|The author on her noble steed, Cricket.|
|The author's aunt on her noble steed, Cricket.|
|The noble steed Cricket gave birth to baby Patches on an Easter Sunday!|
|Patches grown up.|
|My aunt (sitting behind) and Superman on his noble steed Cricket.|
The horse virus infected me surely before I was even born. Had I been born free of that incurable affliction, I was certainly infected almost immediately upon arrival. My paternal grandfather was a respected bronc rider as a young man and he retired a mature, respected cattle man. There was ample room in that time span for the horse virus to spread to those in his family born without natural immunity. The worst symptom is keeping expensive horses (even when the patient is unable to ride) simply because there is a need to see horses every single day. I could never get enough time with horses when I was a kid so I grew up, bought land, planted it to tall grass, built a barn and a fence and now I am the indentured servant to horses every single day. It is a powerful affliction, that horse virus.

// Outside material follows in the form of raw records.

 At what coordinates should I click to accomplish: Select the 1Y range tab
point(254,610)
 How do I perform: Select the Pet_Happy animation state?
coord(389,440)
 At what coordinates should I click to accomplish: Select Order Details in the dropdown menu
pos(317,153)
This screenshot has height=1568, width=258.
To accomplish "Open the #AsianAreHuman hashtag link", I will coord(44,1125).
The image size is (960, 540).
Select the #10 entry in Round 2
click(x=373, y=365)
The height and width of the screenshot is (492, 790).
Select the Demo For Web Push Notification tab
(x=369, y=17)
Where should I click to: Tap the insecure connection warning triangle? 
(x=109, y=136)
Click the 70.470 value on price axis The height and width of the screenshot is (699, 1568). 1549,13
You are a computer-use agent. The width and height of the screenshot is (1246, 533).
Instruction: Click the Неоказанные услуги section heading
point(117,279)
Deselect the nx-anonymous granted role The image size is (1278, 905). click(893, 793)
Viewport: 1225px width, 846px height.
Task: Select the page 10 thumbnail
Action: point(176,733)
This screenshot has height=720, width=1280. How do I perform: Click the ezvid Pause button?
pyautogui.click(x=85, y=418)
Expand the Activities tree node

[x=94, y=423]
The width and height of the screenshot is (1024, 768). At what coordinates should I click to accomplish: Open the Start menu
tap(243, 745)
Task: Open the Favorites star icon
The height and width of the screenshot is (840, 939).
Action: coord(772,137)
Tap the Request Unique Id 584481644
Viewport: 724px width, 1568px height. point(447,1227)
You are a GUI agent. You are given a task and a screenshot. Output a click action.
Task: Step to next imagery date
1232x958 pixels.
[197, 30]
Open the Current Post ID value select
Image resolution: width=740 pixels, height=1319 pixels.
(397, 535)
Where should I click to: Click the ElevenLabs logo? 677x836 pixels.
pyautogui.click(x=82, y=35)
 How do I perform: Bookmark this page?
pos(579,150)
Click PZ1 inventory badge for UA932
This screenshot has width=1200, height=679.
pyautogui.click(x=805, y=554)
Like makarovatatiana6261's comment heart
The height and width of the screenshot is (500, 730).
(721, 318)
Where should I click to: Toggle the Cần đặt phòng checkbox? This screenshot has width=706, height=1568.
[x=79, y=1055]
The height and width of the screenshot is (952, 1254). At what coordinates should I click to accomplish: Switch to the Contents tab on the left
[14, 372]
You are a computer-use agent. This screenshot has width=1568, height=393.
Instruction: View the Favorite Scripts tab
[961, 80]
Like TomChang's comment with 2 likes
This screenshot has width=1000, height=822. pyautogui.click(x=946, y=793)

I have written about my first loves - my father's cow pony, Lady, and my own first horse, Cricket. I have also written a bit about my grandparents, and my father and his brothers and sister. (Some links are included at the end, in case you are interested.) My aunt emailed these priceless photos and shared memories of the horses and the wonderful, long ago times. Receiving the photographs was better than winning the lottery! My dreams this week have been filled with the horses, my parents and grandparents, and that wonderful old farmstead on the bank of the Little Walnut River. My aunt and I came to the same conclusion that those were the happiest times of our respective lives. Undoubtedly, the secret ingredients were the horses and the freedom we were given to spend our days roaming the river.
I was the last child to ever love the old mare, Cricket. She was almost at the end of her natural life when she was brought to our barn for me to "ride". I was so young that I was more than content to simply sit on her, which was fine with Cricket. I always assumed she was one of my grandpa's retired cowponies but I found out she was actually purchased as a children's horse for the cousins one generation ahead of me. By default she became my aunt's horse, and shortly after, none other than Superman (my Uncle Jerry) laid claim to the gentle horse.
My aunt shared some wonderful stories. She tells them best: "Now you have heard the story of Jerry and Cricket. We had the yard fenced at the time. But he would ride that horse by himself at 18 months old. He would get up and put on all of his gear, neck kerchief, leather cuffs, pair of guns, cowboy hat, boots, pair of jeans and belt and his cowboy shirt and he would ride that horse till he’d go to sleep on her and Cricket would bring him by the front door and Mom would go get him and bring him in and put him in his bed."
And this: "Patches' dad was a big old horse. And Patches was not a good riding horse either. Rough ride! Oh, I remember Cricket when she was found that Easter Sunday as Daddy didn’t tell us. He just said, "Come on, let's take a ride". He took us down by the river and there she was with her baby colt. Didn’t have a clue she was going to have a baby! They never told us a thing! I think Dad was afraid she couldn’t do it cause that horse was so big and she was pretty old at the time. But she did it..."
So there you have a brief history of the wonderful old mare Cricket who carefully nurtured many, many children, not just those in our family. And there is the added wonderful Easter surprise story of Patches, the horse that grew up to step on my bare feet so many times that it had to have been on purpose. Surely she got that ornery streak from her father, the "big old horse" from next door!
Not only did I get a bit more insight and information regarding my dear Grandpa, my father, my aunt and uncle, but photos and stories about the horses, too! What a gift.